(Collected data entries)
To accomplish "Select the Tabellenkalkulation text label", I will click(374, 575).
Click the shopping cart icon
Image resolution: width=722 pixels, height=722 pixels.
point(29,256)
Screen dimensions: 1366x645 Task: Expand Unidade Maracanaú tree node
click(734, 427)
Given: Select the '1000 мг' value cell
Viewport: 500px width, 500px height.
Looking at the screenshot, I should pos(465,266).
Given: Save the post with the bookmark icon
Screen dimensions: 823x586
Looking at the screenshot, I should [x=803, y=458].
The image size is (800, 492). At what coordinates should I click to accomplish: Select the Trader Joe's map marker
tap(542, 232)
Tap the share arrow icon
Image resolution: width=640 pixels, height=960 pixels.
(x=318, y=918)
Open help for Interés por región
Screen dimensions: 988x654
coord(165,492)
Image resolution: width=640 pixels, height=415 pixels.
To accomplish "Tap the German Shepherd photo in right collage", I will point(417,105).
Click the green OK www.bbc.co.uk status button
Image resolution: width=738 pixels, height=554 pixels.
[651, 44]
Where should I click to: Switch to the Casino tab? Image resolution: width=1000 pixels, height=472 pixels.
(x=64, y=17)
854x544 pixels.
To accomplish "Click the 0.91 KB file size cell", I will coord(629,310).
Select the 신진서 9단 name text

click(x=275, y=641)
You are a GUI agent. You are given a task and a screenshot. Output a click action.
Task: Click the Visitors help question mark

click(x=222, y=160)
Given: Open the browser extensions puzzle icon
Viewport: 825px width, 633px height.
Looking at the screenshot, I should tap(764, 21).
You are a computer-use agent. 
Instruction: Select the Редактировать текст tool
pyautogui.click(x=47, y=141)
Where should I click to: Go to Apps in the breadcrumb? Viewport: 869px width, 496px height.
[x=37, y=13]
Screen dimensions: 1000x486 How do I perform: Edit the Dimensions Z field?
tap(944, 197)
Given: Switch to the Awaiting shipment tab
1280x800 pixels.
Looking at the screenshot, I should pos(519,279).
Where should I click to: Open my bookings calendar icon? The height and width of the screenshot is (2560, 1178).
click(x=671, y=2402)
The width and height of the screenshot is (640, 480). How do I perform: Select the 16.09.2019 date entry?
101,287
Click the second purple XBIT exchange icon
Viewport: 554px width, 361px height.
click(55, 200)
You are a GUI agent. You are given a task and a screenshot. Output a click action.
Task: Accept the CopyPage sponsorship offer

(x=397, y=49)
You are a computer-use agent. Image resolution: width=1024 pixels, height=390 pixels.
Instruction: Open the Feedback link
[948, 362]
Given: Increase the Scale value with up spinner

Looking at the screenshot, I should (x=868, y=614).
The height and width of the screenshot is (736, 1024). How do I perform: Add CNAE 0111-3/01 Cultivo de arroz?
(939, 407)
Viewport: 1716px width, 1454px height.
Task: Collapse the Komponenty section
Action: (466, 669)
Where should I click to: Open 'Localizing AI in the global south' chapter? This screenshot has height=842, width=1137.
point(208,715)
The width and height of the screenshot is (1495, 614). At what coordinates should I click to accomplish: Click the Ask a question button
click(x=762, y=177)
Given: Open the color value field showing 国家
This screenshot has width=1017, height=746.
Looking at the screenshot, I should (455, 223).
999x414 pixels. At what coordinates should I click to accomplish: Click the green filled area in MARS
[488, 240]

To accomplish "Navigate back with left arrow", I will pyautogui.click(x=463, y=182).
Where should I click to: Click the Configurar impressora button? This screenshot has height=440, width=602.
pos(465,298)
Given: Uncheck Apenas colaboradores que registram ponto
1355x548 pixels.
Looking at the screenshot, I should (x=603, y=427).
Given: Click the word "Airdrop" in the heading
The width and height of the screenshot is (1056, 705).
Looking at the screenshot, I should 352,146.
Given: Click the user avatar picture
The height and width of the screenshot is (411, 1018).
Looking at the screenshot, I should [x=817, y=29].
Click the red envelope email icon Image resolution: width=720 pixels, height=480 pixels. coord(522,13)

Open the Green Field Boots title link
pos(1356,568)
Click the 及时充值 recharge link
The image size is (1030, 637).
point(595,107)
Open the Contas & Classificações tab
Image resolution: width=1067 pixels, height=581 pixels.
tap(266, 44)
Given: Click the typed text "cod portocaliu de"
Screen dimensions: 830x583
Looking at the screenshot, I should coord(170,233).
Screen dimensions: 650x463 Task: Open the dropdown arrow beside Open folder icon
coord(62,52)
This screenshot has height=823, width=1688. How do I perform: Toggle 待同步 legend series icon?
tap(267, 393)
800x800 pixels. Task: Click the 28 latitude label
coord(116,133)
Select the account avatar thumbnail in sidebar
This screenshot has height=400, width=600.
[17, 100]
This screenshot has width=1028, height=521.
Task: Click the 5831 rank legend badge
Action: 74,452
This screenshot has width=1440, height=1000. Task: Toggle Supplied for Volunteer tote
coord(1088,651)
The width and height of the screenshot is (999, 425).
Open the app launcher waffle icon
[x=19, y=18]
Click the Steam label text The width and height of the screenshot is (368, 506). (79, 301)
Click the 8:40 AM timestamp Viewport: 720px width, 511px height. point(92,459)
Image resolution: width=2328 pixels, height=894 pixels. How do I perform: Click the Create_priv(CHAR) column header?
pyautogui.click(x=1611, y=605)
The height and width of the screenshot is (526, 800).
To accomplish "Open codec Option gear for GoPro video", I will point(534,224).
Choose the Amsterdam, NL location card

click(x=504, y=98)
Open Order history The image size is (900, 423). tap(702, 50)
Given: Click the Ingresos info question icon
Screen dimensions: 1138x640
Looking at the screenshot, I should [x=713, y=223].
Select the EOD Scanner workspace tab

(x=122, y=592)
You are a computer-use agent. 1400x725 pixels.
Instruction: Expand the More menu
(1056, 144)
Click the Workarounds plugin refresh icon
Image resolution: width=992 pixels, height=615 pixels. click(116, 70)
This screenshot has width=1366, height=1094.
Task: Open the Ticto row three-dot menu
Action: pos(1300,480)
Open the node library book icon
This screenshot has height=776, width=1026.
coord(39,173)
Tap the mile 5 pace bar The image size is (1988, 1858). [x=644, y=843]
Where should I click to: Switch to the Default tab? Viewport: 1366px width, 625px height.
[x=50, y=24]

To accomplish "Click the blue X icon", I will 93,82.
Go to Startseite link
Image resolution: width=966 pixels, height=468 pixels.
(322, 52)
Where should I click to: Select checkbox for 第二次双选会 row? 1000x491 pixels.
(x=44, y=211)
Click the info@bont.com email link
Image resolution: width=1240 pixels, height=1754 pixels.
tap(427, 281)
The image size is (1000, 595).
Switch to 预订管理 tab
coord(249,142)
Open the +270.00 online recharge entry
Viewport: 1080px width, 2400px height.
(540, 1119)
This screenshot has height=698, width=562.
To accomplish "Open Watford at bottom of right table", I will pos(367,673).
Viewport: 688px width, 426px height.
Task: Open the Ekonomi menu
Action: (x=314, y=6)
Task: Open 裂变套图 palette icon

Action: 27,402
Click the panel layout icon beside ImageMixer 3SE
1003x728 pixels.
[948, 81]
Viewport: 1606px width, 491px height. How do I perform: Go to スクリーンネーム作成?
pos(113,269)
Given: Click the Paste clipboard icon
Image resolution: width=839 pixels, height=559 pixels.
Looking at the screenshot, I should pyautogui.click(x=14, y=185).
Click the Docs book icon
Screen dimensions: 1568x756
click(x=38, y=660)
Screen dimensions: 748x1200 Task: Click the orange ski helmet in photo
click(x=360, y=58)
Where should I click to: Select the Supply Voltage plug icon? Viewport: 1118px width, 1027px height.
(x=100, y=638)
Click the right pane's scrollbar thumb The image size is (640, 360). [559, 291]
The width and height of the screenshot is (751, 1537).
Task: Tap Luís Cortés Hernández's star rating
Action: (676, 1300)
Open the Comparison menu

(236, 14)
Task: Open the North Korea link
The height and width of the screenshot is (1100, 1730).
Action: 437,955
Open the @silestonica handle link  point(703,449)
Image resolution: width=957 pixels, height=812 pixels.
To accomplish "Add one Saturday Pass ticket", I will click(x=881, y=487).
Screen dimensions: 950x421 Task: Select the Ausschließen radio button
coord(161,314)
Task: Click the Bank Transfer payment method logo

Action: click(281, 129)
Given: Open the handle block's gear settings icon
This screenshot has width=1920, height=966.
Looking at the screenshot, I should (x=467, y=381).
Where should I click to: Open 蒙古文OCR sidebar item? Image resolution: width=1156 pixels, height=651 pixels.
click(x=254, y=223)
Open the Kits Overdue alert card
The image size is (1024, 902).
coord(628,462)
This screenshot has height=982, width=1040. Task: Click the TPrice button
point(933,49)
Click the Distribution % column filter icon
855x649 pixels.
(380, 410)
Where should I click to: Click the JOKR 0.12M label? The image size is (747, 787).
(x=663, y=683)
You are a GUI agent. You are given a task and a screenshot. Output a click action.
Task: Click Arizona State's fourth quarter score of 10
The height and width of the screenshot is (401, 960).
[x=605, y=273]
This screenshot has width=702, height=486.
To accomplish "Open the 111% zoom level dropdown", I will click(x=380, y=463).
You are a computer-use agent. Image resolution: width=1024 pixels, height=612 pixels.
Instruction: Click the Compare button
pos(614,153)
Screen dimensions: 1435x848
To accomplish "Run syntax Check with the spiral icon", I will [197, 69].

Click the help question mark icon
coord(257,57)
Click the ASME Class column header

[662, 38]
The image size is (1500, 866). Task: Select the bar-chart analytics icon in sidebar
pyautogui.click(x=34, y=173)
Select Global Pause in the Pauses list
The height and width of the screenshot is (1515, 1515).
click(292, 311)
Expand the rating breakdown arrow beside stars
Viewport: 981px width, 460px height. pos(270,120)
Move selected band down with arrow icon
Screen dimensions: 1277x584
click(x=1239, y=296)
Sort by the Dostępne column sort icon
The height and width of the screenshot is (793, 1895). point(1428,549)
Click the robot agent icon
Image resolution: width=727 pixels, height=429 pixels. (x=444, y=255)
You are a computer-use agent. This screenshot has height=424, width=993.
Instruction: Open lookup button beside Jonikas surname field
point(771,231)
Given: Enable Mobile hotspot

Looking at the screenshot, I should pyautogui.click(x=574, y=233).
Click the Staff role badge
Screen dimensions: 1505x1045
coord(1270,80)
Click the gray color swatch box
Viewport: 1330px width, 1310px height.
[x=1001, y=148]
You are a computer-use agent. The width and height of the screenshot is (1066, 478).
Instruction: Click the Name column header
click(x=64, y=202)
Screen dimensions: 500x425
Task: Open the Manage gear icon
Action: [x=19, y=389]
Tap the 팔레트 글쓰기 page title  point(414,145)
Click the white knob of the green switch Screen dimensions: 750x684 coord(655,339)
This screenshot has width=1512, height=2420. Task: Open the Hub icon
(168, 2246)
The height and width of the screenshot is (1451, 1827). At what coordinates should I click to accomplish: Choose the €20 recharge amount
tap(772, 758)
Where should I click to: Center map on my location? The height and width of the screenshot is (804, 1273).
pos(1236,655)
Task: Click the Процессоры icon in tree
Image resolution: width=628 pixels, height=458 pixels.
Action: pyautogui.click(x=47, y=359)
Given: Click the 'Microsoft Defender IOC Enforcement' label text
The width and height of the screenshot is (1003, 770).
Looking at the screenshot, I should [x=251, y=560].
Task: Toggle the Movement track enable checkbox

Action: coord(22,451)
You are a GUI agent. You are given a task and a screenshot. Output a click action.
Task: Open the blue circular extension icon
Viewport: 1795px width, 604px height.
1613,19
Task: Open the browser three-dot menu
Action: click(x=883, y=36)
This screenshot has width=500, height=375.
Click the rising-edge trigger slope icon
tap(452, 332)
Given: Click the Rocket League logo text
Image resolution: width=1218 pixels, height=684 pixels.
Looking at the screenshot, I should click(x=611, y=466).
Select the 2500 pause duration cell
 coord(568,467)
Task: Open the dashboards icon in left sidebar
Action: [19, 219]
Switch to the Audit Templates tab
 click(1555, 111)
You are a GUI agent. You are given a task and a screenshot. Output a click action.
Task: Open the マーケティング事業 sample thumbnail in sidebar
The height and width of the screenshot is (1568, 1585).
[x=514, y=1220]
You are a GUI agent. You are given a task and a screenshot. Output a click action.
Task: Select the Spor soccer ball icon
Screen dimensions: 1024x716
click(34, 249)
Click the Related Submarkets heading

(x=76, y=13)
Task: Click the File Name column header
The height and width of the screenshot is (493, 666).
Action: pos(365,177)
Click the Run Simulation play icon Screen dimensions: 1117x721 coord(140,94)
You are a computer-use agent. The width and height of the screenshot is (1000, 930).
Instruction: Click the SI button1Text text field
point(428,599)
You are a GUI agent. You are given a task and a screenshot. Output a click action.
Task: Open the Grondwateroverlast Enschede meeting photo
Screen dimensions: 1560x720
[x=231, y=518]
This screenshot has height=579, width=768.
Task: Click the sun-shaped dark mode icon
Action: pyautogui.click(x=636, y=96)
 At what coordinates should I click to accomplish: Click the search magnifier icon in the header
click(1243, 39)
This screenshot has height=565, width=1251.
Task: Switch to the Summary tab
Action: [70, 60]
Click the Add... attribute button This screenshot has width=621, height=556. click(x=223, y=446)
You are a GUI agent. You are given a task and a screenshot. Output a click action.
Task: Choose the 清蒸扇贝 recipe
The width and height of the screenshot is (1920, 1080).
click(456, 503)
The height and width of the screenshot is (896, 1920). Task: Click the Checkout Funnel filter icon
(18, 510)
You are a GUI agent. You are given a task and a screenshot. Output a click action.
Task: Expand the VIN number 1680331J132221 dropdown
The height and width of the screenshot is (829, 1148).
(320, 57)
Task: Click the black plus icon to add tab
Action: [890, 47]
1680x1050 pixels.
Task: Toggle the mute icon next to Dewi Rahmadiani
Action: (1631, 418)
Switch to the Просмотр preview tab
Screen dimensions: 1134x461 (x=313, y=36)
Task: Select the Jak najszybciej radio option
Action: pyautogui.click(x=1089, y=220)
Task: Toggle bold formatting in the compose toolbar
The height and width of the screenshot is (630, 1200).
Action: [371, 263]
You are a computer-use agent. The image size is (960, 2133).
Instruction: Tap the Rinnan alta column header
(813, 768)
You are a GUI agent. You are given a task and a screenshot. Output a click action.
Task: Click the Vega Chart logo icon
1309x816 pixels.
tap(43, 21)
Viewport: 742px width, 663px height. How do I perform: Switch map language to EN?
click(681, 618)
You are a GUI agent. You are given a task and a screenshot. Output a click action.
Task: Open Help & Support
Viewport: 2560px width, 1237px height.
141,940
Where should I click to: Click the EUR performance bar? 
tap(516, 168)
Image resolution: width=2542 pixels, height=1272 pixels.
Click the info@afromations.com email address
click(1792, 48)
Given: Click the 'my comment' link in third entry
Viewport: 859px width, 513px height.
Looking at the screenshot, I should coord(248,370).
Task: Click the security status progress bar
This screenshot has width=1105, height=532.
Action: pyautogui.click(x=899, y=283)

Task requirements
Find every line in the records above that holds the word "blue", and copy each one.

Result for this exercise
To accomplish "Click the blue X icon", I will 93,82.
Task: Open the blue circular extension icon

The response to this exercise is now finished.